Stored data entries
=====

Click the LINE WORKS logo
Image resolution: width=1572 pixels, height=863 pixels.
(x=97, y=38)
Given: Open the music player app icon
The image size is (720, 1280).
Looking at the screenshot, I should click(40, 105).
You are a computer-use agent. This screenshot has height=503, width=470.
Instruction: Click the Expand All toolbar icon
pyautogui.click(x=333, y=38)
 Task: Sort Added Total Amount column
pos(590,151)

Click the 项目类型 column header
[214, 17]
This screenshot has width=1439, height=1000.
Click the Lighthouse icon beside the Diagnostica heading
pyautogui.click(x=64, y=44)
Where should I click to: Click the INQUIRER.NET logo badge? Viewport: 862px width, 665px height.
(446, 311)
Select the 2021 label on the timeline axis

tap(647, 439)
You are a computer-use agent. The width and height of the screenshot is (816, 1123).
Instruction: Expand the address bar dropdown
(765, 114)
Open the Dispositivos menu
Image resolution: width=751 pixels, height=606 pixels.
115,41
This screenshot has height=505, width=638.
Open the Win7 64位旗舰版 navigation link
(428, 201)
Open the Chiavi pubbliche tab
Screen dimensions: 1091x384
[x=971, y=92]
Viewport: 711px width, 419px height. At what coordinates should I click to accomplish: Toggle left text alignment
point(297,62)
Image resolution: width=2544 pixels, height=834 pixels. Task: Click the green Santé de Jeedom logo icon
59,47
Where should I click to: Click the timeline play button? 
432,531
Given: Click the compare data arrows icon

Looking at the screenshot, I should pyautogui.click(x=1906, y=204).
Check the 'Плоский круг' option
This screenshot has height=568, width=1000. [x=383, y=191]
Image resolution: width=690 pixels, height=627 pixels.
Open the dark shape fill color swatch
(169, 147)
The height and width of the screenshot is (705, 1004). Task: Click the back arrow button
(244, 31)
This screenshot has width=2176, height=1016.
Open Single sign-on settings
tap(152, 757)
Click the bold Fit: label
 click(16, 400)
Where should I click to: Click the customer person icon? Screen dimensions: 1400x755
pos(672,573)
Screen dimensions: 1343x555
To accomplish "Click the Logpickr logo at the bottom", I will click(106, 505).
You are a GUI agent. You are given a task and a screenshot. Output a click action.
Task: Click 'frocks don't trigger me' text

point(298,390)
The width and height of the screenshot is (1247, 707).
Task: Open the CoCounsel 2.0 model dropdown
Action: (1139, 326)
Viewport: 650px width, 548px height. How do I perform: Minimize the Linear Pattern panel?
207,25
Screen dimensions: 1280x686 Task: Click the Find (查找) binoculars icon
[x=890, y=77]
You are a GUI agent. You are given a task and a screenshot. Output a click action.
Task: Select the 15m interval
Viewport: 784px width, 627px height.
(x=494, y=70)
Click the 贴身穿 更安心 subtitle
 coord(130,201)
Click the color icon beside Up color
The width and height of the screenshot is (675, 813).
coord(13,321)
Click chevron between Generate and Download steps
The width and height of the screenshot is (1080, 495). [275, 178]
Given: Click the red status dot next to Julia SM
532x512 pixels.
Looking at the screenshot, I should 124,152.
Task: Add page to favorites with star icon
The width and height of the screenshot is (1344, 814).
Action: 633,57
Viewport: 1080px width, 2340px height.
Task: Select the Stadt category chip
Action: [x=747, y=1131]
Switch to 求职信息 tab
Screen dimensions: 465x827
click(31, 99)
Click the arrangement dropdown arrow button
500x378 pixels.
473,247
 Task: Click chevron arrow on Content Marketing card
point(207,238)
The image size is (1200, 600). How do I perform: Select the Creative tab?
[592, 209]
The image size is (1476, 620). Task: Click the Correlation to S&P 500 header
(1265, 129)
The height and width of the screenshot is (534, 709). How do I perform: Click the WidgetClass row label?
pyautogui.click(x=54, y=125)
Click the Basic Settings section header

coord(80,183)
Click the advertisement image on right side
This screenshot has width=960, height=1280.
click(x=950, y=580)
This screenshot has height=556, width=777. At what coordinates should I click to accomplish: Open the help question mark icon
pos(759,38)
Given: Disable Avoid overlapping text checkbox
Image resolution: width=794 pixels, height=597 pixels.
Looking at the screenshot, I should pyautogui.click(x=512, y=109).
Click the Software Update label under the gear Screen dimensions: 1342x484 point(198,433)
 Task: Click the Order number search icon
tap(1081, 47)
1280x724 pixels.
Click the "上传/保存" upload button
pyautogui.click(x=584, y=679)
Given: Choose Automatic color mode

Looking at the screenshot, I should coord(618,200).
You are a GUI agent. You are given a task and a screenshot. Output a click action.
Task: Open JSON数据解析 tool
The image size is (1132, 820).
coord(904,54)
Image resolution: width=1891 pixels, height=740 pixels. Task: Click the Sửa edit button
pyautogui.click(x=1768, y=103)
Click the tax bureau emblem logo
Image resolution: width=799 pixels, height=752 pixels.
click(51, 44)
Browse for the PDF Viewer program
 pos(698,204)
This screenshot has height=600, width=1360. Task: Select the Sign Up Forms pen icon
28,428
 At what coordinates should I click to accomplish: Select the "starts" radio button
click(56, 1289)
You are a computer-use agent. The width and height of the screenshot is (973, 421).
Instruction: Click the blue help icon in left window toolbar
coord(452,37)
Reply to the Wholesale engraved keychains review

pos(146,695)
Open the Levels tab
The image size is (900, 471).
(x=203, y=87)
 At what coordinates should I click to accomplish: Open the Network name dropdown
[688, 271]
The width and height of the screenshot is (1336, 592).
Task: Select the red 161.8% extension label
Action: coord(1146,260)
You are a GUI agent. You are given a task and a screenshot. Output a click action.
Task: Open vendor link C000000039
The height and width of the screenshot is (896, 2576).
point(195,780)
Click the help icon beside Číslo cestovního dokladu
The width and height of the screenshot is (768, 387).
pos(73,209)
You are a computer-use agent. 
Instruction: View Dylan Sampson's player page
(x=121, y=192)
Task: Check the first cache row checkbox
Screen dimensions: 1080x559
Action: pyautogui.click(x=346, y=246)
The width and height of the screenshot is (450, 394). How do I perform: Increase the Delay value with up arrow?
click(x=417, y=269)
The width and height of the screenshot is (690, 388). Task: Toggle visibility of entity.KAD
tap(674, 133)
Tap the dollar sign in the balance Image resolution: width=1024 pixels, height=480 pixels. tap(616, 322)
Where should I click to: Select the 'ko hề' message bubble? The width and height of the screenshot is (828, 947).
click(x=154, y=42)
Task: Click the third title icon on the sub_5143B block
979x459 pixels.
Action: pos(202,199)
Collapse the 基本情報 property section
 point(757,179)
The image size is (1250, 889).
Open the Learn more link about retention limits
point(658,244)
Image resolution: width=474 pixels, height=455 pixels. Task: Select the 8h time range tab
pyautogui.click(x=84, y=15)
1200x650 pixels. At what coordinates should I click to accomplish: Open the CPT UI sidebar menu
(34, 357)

=====

Aim of the task =>
From the records above, print exactly the lines that run from the line with "Open the Chiavi pubbliche tab" to the line with "This screenshot has width=2176, height=1016.", inclusive.

Answer box =>
Open the Chiavi pubbliche tab
Screen dimensions: 1091x384
[x=971, y=92]
Viewport: 711px width, 419px height. At what coordinates should I click to accomplish: Toggle left text alignment
point(297,62)
Image resolution: width=2544 pixels, height=834 pixels. Task: Click the green Santé de Jeedom logo icon
59,47
Where should I click to: Click the timeline play button? 
432,531
Given: Click the compare data arrows icon

Looking at the screenshot, I should pyautogui.click(x=1906, y=204).
Check the 'Плоский круг' option
This screenshot has height=568, width=1000. [x=383, y=191]
Image resolution: width=690 pixels, height=627 pixels.
Open the dark shape fill color swatch
(169, 147)
The height and width of the screenshot is (705, 1004). Task: Click the back arrow button
(244, 31)
This screenshot has width=2176, height=1016.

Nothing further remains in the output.